Einzig in der trostlosen Elephantenhölle sprengt das inszenierte Bild tatsächlich die Grenzen der älteren Inszenierung. Das liegt zunächst an den diffusen Farben, die in diesem Bereich herrschen. Der Schönbrunner Elephantenbestand, müssen Sie wissen, zeichnet sich durch eine besonders papiern und staubig wirkende Haut aus. Wiens Paradeelefanten sind grau und ohne Glanz, so dass die Tiere optisch in der dahinterliegenden Felswand verschwinden. Die oft minutenlang in Bewegungsstarre verharrenden Dickkäuter lösen ihre Masse nur kurz aus der Kulisse, um erneut zu Skulpturen zu gefrieren und zu verschwinden.

Dempf/ Steinbrener haben dieses theatralisches Schaupiel von Elefant, Licht und Fels mit einer schneebedeckten Tiroler Almhütte bekrönt. Das wirkt nun tatsächlich surreal-komisch, wie Papageien, die eine Toilettenspülung nachahmen oder wie die Wahlsiege Berlusconis in Italien. Wer dabei an Umweltgefahren denkt, wie es die PR-Abteilung des Zoos vorschlägt, dem ist nicht zu helfen.

Der Rezensent hatte bei seinem Lokalaugenschein das ausserordentliche Glück in Moment einer Comedy-in-progress aufzutauchen. Der irregeleitete Jungbulle der Miniherde mühte sich gerade ab, einen Traktorreifen als Sexspielzeug zu benutzen – vergeblich allerdings, das der Bimbo den Reifen bei seiner operanten Methode nur im Stillstand zwischen Vorder- und Hinterbeine klemmen konnte.

Künstlerische Sprachen sind im allgemeinen notwendig, um Dinge aufzuzeigen, die sich auf andere Weise nicht erlernen lassen. Im Fall der Elefanten scheint mir die künstlerischen Grammatik der Bildstellung durchaus gelungen. Bei der Eröffnung des Kunstprojekts war viel von Irritation der Besucher, von Infragestellung inszenatorischer Grundhaltungen, u.ä. die Rede. Das scheint mir die unvorhersehbaren Eventualitäten eines Zoos bei weitem zu unterfordern.
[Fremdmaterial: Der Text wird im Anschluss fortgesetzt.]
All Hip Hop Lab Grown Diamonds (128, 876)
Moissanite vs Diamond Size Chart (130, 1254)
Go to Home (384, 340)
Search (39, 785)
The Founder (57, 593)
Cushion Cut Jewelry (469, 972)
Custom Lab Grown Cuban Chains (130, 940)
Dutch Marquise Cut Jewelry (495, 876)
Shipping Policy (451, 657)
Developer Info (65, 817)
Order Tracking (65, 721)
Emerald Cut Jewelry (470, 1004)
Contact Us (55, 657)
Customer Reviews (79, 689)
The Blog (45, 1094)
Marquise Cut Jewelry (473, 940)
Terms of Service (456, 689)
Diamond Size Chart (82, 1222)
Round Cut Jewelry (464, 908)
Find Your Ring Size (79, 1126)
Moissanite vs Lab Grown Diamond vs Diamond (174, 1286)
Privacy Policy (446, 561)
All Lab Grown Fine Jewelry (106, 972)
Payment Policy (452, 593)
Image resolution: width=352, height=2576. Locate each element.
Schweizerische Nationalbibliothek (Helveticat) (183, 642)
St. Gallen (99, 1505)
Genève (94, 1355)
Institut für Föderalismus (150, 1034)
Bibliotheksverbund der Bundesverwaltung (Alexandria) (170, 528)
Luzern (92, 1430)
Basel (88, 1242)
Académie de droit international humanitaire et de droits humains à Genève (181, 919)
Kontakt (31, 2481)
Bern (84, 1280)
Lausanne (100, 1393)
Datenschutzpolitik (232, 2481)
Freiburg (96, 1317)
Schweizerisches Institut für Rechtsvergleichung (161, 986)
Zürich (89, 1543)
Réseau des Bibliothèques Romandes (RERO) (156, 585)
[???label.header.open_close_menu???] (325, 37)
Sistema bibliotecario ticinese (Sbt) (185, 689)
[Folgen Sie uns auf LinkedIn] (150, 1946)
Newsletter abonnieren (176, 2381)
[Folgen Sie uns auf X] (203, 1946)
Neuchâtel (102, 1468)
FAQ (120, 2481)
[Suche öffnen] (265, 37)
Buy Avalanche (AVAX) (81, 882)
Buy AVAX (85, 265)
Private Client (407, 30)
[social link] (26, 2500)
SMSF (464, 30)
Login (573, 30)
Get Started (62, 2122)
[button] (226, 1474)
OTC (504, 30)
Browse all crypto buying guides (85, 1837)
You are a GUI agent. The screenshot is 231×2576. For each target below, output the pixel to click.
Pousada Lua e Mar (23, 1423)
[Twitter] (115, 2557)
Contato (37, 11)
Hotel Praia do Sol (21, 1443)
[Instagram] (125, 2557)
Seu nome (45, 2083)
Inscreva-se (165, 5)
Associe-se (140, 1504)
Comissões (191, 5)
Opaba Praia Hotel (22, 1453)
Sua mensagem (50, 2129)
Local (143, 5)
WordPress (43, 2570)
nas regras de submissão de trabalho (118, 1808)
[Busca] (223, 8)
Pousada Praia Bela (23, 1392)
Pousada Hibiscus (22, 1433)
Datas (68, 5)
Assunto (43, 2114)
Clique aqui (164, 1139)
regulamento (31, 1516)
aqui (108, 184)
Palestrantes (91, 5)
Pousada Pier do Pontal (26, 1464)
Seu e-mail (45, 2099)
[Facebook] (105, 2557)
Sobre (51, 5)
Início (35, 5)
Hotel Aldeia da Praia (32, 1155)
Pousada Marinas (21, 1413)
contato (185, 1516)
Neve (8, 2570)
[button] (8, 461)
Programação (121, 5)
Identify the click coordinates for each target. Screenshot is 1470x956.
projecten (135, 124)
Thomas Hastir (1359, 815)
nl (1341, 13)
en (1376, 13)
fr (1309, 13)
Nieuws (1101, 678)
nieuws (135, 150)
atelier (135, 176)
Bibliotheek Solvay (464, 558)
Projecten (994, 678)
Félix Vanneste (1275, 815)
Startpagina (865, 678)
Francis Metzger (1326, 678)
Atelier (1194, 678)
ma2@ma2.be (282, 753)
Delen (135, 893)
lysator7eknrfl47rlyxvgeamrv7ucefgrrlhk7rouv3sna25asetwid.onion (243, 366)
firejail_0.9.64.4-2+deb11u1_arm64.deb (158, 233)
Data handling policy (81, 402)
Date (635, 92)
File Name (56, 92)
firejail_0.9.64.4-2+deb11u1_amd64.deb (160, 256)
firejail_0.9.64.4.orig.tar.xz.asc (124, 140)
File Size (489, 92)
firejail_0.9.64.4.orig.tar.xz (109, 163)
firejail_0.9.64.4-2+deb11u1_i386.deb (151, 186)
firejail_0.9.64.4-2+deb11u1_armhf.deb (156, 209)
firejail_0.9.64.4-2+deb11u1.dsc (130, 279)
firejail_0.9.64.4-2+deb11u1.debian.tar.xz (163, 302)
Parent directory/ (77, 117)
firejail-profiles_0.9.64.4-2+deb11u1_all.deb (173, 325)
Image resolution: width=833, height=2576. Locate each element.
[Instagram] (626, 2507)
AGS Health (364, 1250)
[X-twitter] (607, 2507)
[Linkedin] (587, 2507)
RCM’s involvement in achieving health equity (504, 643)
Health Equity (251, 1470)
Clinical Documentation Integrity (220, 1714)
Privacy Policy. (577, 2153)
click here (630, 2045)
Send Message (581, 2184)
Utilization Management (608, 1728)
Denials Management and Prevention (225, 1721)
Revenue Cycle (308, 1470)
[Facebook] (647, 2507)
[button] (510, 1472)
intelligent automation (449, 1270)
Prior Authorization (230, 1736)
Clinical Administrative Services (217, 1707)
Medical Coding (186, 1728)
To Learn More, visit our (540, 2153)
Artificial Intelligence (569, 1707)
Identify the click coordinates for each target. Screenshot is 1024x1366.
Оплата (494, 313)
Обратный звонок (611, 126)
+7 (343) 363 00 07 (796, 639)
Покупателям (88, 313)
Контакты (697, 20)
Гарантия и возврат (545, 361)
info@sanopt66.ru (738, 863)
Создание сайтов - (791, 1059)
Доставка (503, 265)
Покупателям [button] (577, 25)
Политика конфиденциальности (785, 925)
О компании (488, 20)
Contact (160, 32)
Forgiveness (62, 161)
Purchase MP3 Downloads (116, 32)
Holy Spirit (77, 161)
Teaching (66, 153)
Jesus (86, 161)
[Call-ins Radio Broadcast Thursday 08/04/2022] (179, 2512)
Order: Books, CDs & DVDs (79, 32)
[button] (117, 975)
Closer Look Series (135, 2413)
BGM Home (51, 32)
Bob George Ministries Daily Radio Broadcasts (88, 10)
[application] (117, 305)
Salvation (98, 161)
Unter dem Strich wird jder sensible Beuscher bald merken, dass das trashig inszenierte Environment hoffungslos hinter den ausgestellten Wundertieren, Exoten und Bestien stehen bleibt. Die Tiere kehren das Verhältnis von Wahrnehmung und Imagination auf ihre spielerische Weise um, und sie tun das geradezu minimalistisch im Vergleich zum Aufwand mit dem die Künstlerhand hier das Blickregime übernimmt. Auch wenn demnächst Künstler ihr Mütchen an den Zoobewohnern kühlen sollten, indem sie Eisbären in feuerspeienden künstlichen Vulkanen hausen lassen oder Halbaffen mit Swarowski-Steinen behängen, der Witz und die Lakonie der tierischen Performance schlägt alle unsere Projektionen bei weitem.